As the concentration of surfactant molecules aligned at the surface continues to increase, the water molecules and hydrophobic “tails” repel each other to such an extent that the cooperative action of dispersion and hydrogen bonds will push the hydrocarbon chains towards each other, leading to self-assembly of aggregates called micelles. This molecular orientation is illustrated in Figure 1C. Depending on the concentration of surfactant in the liquid, different proportions of surfactant molecules will either align at the surface, or form micelles in the bulk. The point at which the surface is crowded with surfactant and micelles begin to form is called the Critical Micelle Concentration (CMC). CMC can be determined using surface tension measurements.
Surface tension isotherms and CMC Measurement
In general, as the surfactant concentration in the bulk phase is increased at constant temperature and pressure, the surface concentration of surfactant (Γ) that is adsorbed increases, resulting in lower surface or interfacial tensions. The relationship between bulk concentration and surface tension at a constant temperature is called an isotherm, and an equation describing this relationship can be derived from the Gibbs adsorption isotherm. One commonly used and relatively simple example is the Szyskowski equation [1],
γ = γ0 – nȒTΓ∞ ln(1+KC)
Equation 1
where γ0 is the surface tension without surfactant, Ȓ is the universal gas constant, T is temperature, Γ∞ is the maximum possible surface concentration of surfactant, K is the surface-bulk equilibrium constant, and n is a coefficient that is 1 for non-ionic surfactants such as tetraethylene glycol monododecyl ether (C12E4) [2]. In Figure 2, a plot of eq. 1 for a C12E4 – air surface is shown using K and Γ∞ values from [2].

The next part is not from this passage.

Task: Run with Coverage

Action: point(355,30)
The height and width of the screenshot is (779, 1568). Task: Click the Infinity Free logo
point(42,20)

As the bulk concentration continues to increase, a point is reached where the surface concentration no longer increases. Instead, surfactants in the bulk begin aggregating into micelles. This point is called the critical micelle concentration or CMC and is driven by thermodynamics. The bottom of Figure 2 demonstrates this transition schematically. After the CMC, surface tension tends to not vary significantly with bulk concentration.
References
[1] A.J. Prosser, E.I. Franses. Adsorption and surface tension of ionic surfactants at the air-water interface: review and evaluation of equilibrium models. Colloids Surf. A 178 (2001) p. 1-40.
[2] C.-T. Hsu, M.-J. Shao, S.-Y. Lin. Adsorption kinetics of C12E4 at the air-water interface: adsorption onto a fresh interface. Langmuir 16 (2000) p. 3187-3194.